Brunnen

Wasser von der Schwengelpumpe

Im Stadtgebiet von Barby gibt es noch einige historische Brunnen, die man auf den ersten Blick nicht lokalisiert.

Von Thomas Linßner

Barby l Wenn Günter Schiffel Wasser zum Gießen der Blumen braucht, benutzt er wie früher eine Schwengelpumpe. Die steht in der Magdeburger Straße, Ecke Krumme Gasse und war 2009 eingeweiht worden. Das Planungsbüro, das federführend bei der vor sieben Jahren abgeschlossenen Sanierung des Straßenzuges war, spendierte die 1100 Euro teure Pumpe aus Grauguss.

Die Schwengelpumpe ist also kein historisierender Kitsch, denn sie hat eine Funktion. Sie steht auf einem über hundert Jahre alten Brunnen, den die Feuerwehr bis heute als Löschwasserreserve nutzt. Ältere Barbyer erinnern sich daran, dass die Leute hier wirklich mal hingingen, um Wasser zu holen. Die Stadt wurde in den 1920er und 1930er Jahren an das zentrale Trinkwassernetz angeschlossen.

Bis heute gibt es knapp ein dutzend Brunnen im Stadtgebiet, die nicht zuletzt für Löschzwecke vorgehalten werden. Sie liegen versteckt unter dem Pflaster, werden von unscheinbaren Metallplatten abgedeckt.

Die Pumpe im Magdeburger Tor steht auf einem gemauerten Schacht aus Klinkersteinen, der einen Durchmesser von einem Meter hat. „Als wir für das Saugrohr gemessen haben, stellten wir fest, dass der tiefer als sechs Meter ist“, sagte Bernhard Thieme, der die Installation vornahm.

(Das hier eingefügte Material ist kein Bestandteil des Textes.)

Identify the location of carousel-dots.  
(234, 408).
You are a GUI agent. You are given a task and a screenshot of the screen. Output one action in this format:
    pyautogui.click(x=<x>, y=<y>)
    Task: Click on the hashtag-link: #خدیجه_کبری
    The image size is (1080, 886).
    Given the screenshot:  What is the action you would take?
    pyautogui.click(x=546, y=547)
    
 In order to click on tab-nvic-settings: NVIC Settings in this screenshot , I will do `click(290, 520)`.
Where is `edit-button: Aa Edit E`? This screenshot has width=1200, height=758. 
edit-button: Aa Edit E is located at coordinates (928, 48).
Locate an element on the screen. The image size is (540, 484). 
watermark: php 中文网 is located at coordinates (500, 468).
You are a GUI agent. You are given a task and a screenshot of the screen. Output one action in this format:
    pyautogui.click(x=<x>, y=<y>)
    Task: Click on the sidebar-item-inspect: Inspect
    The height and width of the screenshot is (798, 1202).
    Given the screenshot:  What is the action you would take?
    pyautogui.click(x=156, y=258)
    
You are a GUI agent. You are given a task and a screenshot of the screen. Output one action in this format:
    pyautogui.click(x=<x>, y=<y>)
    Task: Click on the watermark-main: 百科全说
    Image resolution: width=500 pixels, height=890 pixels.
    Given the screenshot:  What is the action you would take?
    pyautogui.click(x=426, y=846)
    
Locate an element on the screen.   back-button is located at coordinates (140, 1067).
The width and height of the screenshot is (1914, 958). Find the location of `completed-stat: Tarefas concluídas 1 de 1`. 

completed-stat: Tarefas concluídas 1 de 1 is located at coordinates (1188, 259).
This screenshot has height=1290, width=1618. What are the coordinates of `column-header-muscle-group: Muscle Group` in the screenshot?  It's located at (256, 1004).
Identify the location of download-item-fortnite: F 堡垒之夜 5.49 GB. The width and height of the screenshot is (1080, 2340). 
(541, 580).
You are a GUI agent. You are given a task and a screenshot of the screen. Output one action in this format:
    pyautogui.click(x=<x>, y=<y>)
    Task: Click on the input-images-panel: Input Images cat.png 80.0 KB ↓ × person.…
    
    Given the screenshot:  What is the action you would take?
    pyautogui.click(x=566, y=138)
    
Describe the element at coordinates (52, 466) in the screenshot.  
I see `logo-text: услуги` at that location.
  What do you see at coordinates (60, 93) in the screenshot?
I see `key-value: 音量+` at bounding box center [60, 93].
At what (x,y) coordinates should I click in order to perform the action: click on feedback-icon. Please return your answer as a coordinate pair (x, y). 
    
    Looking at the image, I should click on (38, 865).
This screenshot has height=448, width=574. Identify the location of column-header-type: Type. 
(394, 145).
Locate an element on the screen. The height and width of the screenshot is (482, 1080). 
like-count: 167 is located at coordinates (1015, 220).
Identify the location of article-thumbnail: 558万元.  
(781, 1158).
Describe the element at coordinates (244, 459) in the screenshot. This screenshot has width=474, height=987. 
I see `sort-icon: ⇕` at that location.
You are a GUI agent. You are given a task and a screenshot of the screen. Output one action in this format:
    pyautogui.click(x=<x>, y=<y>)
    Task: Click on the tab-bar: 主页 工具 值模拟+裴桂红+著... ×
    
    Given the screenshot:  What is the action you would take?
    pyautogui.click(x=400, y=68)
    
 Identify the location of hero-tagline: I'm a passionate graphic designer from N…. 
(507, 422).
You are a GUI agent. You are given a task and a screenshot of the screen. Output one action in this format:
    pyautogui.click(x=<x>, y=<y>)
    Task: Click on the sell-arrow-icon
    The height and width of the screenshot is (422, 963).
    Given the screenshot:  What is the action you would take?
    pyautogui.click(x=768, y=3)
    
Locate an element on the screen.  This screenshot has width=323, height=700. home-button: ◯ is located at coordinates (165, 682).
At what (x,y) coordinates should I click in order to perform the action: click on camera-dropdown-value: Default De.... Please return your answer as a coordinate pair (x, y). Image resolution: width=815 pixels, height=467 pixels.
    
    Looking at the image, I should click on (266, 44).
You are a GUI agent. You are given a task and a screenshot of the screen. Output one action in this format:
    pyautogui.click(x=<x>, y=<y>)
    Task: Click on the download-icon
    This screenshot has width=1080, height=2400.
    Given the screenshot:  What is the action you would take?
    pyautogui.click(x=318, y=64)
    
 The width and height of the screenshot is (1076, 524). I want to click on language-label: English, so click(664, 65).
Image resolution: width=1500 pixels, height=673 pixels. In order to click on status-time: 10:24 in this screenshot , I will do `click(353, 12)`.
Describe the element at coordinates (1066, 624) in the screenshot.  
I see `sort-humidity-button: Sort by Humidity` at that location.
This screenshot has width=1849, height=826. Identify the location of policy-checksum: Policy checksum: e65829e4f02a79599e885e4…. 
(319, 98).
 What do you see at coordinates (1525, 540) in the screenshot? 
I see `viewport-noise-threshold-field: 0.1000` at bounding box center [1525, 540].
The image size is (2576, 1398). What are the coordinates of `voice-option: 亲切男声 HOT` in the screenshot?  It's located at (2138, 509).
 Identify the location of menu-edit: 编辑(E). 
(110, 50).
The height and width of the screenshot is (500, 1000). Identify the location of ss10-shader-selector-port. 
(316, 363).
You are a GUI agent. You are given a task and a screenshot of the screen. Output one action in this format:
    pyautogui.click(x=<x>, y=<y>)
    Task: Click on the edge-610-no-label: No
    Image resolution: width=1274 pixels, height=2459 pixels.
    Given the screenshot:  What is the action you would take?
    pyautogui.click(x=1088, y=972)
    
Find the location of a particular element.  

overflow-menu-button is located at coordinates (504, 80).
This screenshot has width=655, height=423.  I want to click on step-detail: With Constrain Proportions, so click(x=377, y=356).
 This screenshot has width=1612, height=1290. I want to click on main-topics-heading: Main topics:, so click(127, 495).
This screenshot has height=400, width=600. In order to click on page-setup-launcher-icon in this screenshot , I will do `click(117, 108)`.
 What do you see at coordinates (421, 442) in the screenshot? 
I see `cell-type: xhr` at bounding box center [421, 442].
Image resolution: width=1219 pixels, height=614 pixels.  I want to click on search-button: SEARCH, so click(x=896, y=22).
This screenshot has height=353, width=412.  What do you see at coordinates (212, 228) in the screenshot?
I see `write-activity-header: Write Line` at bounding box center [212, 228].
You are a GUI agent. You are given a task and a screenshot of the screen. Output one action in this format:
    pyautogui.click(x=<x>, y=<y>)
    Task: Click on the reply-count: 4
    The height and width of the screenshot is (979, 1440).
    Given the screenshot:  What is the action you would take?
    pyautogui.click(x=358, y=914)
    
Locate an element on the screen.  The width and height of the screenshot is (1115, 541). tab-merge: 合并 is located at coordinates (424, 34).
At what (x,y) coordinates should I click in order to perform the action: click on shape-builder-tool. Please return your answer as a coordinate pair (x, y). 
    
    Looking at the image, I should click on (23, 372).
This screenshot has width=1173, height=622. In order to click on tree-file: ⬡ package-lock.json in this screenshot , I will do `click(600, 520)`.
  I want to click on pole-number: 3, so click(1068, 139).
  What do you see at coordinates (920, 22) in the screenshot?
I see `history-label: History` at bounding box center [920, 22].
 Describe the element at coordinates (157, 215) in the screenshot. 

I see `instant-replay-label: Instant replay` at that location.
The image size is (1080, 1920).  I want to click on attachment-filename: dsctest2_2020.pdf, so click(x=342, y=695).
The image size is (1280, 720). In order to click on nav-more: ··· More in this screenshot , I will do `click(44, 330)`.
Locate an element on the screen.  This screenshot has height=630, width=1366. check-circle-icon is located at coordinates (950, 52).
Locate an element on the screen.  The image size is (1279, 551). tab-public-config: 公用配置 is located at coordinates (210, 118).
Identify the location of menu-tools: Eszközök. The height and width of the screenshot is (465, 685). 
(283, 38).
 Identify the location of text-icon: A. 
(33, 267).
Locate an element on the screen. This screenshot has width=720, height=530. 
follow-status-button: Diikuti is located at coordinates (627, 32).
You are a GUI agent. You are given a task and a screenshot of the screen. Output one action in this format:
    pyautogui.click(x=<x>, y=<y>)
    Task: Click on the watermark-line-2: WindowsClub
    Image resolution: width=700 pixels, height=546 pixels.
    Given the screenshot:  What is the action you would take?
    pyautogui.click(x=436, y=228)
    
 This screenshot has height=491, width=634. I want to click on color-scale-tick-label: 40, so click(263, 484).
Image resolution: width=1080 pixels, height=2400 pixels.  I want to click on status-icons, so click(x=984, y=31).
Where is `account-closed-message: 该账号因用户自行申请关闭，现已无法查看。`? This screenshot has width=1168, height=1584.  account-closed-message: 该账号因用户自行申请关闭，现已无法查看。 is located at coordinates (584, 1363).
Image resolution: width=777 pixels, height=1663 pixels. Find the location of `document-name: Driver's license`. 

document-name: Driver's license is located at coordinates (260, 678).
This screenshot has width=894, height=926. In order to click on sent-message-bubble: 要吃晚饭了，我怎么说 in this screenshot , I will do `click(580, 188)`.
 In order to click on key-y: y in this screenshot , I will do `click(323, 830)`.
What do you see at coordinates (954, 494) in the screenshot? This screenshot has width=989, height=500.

Der durchschnittliche Wasserpegel liegt etwa vier Meter unter der Fußwegoberfläche.

Bürgermeister Jens Strube verweist darauf, dass das gepumpte Nass „reines Grundwasser“ sei und „nicht getrunken werden sollte“. „Aber zum Bäume gießen oder für den Garten ist es gut“, so der Bürgermeister.

Die Graugusspumpe wird alle Jahre wieder im Winter abgebaut. Des Frostschutzes wegen.

Gegenwärtig ist unser Grundwasser mal wieder in der öffentlichen Kritik. Laut Umweltbundesamt sei es „häufig zu stark mit Nitrat belastet“. 15 Prozent des Grundwassers würden den Trinkwasser-Grenzwert von 50 Milligramm pro Liter überschreiten. Wo liegen die Ursachen? Laut Umweltamt „bringen die Bauern zu viel stickstoffhaltigen Dünger auf die Äcker“. Auch Gülle aus Mastställen oder Biogasanlagen lande immer öfter auf den Feldern – und was die Pflanzen nicht verbrauchen können, ende als Nitrat im Grundwasser.

Der Landesbetrieb für Hochwasserschutz ist in Sachsen-Anhalt für die staatliche Abwassereinleiterüberwachung verantwortlich. Hier wird er im Auftrag der zuständigen Wasserbehörden tätig. Weiterhin ist der LHW zuständig für die Gewässeruntersuchungen in Fließ- und Oberflächengewässern. Es werden im Land 1200 Grundwassermessstellen beprobt.